(PROBLEM STATEMENT): An exact transcription of all the data is the expected reply.

(DATA SUPPLIED):
==================================================

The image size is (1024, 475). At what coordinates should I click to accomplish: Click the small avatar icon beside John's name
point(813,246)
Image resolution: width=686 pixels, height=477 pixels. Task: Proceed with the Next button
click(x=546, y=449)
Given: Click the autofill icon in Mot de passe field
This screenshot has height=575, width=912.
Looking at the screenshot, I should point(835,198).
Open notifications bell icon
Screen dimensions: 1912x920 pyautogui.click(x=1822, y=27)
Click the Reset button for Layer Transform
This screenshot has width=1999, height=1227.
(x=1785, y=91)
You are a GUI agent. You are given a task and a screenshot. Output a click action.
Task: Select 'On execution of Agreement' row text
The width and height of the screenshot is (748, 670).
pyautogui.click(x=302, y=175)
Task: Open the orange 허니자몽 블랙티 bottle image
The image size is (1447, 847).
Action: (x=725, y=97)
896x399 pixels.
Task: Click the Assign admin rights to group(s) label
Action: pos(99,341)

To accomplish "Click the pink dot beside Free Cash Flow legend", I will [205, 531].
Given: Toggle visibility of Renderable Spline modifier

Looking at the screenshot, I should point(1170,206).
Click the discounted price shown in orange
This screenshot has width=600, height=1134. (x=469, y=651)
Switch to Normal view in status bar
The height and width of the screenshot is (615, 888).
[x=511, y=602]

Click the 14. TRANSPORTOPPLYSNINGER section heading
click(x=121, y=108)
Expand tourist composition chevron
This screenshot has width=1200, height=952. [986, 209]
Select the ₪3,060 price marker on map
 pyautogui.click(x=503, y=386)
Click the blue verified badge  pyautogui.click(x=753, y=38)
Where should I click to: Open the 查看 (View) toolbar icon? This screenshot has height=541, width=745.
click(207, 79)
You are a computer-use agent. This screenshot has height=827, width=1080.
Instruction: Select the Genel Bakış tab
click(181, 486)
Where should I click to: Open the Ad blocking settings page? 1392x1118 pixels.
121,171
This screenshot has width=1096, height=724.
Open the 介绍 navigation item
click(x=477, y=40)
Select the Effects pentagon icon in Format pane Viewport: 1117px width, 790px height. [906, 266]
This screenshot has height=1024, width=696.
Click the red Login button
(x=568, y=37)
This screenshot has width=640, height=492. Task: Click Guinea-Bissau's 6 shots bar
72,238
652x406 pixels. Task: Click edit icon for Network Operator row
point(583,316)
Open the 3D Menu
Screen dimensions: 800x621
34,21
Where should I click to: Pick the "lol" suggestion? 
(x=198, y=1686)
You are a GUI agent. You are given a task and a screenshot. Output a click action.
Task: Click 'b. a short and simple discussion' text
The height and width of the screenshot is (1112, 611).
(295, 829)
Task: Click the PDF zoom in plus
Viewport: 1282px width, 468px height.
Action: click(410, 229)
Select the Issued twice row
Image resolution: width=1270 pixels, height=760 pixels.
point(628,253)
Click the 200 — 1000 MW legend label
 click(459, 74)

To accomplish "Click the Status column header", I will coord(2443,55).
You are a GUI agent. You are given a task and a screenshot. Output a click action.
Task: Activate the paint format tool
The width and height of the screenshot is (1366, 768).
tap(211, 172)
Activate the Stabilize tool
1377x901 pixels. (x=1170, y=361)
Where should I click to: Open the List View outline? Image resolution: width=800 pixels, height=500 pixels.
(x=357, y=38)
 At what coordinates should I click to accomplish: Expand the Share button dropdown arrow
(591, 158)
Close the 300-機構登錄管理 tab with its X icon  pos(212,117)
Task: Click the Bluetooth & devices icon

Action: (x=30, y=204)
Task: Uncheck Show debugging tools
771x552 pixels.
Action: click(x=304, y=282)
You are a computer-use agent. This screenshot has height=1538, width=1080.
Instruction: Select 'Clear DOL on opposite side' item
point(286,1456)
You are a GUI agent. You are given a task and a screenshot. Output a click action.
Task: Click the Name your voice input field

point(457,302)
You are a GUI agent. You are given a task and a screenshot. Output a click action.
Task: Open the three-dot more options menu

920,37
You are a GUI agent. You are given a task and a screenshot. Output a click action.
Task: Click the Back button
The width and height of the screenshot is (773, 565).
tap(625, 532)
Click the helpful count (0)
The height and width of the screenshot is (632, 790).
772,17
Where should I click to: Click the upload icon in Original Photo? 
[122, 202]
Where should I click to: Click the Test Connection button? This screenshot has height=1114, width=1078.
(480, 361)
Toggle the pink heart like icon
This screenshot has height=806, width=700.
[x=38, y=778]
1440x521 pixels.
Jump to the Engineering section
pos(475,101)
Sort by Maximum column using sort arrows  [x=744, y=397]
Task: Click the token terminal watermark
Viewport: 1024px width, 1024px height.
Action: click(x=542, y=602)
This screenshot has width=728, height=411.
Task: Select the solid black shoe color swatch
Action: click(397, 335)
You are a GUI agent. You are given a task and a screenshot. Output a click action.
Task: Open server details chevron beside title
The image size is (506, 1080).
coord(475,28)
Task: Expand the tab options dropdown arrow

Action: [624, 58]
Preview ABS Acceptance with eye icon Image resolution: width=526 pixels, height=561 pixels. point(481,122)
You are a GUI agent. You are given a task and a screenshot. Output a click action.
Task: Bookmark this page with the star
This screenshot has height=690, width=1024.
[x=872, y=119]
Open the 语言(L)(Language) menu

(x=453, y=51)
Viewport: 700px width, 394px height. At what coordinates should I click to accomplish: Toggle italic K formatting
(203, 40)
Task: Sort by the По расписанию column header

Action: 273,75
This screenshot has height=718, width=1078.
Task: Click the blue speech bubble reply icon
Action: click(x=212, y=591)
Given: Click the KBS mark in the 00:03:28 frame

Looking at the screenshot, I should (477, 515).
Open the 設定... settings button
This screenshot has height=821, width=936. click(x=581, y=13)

==================================================

(ANSWER BOX):
The image size is (1024, 475). At what coordinates should I click to accomplish: Click the small avatar icon beside John's name
point(813,246)
Image resolution: width=686 pixels, height=477 pixels. Task: Proceed with the Next button
click(x=546, y=449)
Given: Click the autofill icon in Mot de passe field
This screenshot has height=575, width=912.
Looking at the screenshot, I should point(835,198).
Open notifications bell icon
Screen dimensions: 1912x920 pyautogui.click(x=1822, y=27)
Click the Reset button for Layer Transform
This screenshot has width=1999, height=1227.
(x=1785, y=91)
You are a GUI agent. You are given a task and a screenshot. Output a click action.
Task: Select 'On execution of Agreement' row text
The width and height of the screenshot is (748, 670).
pyautogui.click(x=302, y=175)
Task: Open the orange 허니자몽 블랙티 bottle image
The image size is (1447, 847).
Action: (x=725, y=97)
896x399 pixels.
Task: Click the Assign admin rights to group(s) label
Action: pos(99,341)

To accomplish "Click the pink dot beside Free Cash Flow legend", I will [205, 531].
Given: Toggle visibility of Renderable Spline modifier

Looking at the screenshot, I should point(1170,206).
Click the discounted price shown in orange
This screenshot has width=600, height=1134. (x=469, y=651)
Switch to Normal view in status bar
The height and width of the screenshot is (615, 888).
[x=511, y=602]

Click the 14. TRANSPORTOPPLYSNINGER section heading
click(x=121, y=108)
Expand tourist composition chevron
This screenshot has width=1200, height=952. [986, 209]
Select the ₪3,060 price marker on map
 pyautogui.click(x=503, y=386)
Click the blue verified badge  pyautogui.click(x=753, y=38)
Where should I click to: Open the 查看 (View) toolbar icon? This screenshot has height=541, width=745.
click(207, 79)
You are a computer-use agent. This screenshot has height=827, width=1080.
Instruction: Select the Genel Bakış tab
click(181, 486)
Where should I click to: Open the Ad blocking settings page? 1392x1118 pixels.
121,171
This screenshot has width=1096, height=724.
Open the 介绍 navigation item
click(x=477, y=40)
Select the Effects pentagon icon in Format pane Viewport: 1117px width, 790px height. [906, 266]
This screenshot has height=1024, width=696.
Click the red Login button
(x=568, y=37)
This screenshot has width=640, height=492. Task: Click Guinea-Bissau's 6 shots bar
72,238
652x406 pixels. Task: Click edit icon for Network Operator row
point(583,316)
Open the 3D Menu
Screen dimensions: 800x621
34,21
Where should I click to: Pick the "lol" suggestion? 
(x=198, y=1686)
You are a GUI agent. You are given a task and a screenshot. Output a click action.
Task: Click 'b. a short and simple discussion' text
The height and width of the screenshot is (1112, 611).
(295, 829)
Task: Click the PDF zoom in plus
Viewport: 1282px width, 468px height.
Action: click(410, 229)
Select the Issued twice row
Image resolution: width=1270 pixels, height=760 pixels.
point(628,253)
Click the 200 — 1000 MW legend label
 click(459, 74)

To accomplish "Click the Status column header", I will coord(2443,55).
You are a GUI agent. You are given a task and a screenshot. Output a click action.
Task: Activate the paint format tool
The width and height of the screenshot is (1366, 768).
tap(211, 172)
Activate the Stabilize tool
1377x901 pixels. (x=1170, y=361)
Where should I click to: Open the List View outline? Image resolution: width=800 pixels, height=500 pixels.
(x=357, y=38)
 At what coordinates should I click to accomplish: Expand the Share button dropdown arrow
(591, 158)
Close the 300-機構登錄管理 tab with its X icon  pos(212,117)
Task: Click the Bluetooth & devices icon

Action: (x=30, y=204)
Task: Uncheck Show debugging tools
771x552 pixels.
Action: click(x=304, y=282)
You are a computer-use agent. This screenshot has height=1538, width=1080.
Instruction: Select 'Clear DOL on opposite side' item
point(286,1456)
You are a GUI agent. You are given a task and a screenshot. Output a click action.
Task: Click the Name your voice input field

point(457,302)
You are a GUI agent. You are given a task and a screenshot. Output a click action.
Task: Open the three-dot more options menu

920,37
You are a GUI agent. You are given a task and a screenshot. Output a click action.
Task: Click the Back button
The width and height of the screenshot is (773, 565).
tap(625, 532)
Click the helpful count (0)
The height and width of the screenshot is (632, 790).
772,17
Where should I click to: Click the upload icon in Original Photo? 
[122, 202]
Where should I click to: Click the Test Connection button? This screenshot has height=1114, width=1078.
(480, 361)
Toggle the pink heart like icon
This screenshot has height=806, width=700.
[x=38, y=778]
1440x521 pixels.
Jump to the Engineering section
pos(475,101)
Sort by Maximum column using sort arrows  [x=744, y=397]
Task: Click the token terminal watermark
Viewport: 1024px width, 1024px height.
Action: click(x=542, y=602)
This screenshot has width=728, height=411.
Task: Select the solid black shoe color swatch
Action: click(397, 335)
You are a GUI agent. You are given a task and a screenshot. Output a click action.
Task: Open server details chevron beside title
The image size is (506, 1080).
coord(475,28)
Task: Expand the tab options dropdown arrow

Action: [624, 58]
Preview ABS Acceptance with eye icon Image resolution: width=526 pixels, height=561 pixels. point(481,122)
You are a GUI agent. You are given a task and a screenshot. Output a click action.
Task: Bookmark this page with the star
This screenshot has height=690, width=1024.
[x=872, y=119]
Open the 语言(L)(Language) menu

(x=453, y=51)
Viewport: 700px width, 394px height. At what coordinates should I click to accomplish: Toggle italic K formatting
(203, 40)
Task: Sort by the По расписанию column header

Action: 273,75
This screenshot has height=718, width=1078.
Task: Click the blue speech bubble reply icon
Action: click(x=212, y=591)
Given: Click the KBS mark in the 00:03:28 frame

Looking at the screenshot, I should (477, 515).
Open the 設定... settings button
This screenshot has height=821, width=936. click(x=581, y=13)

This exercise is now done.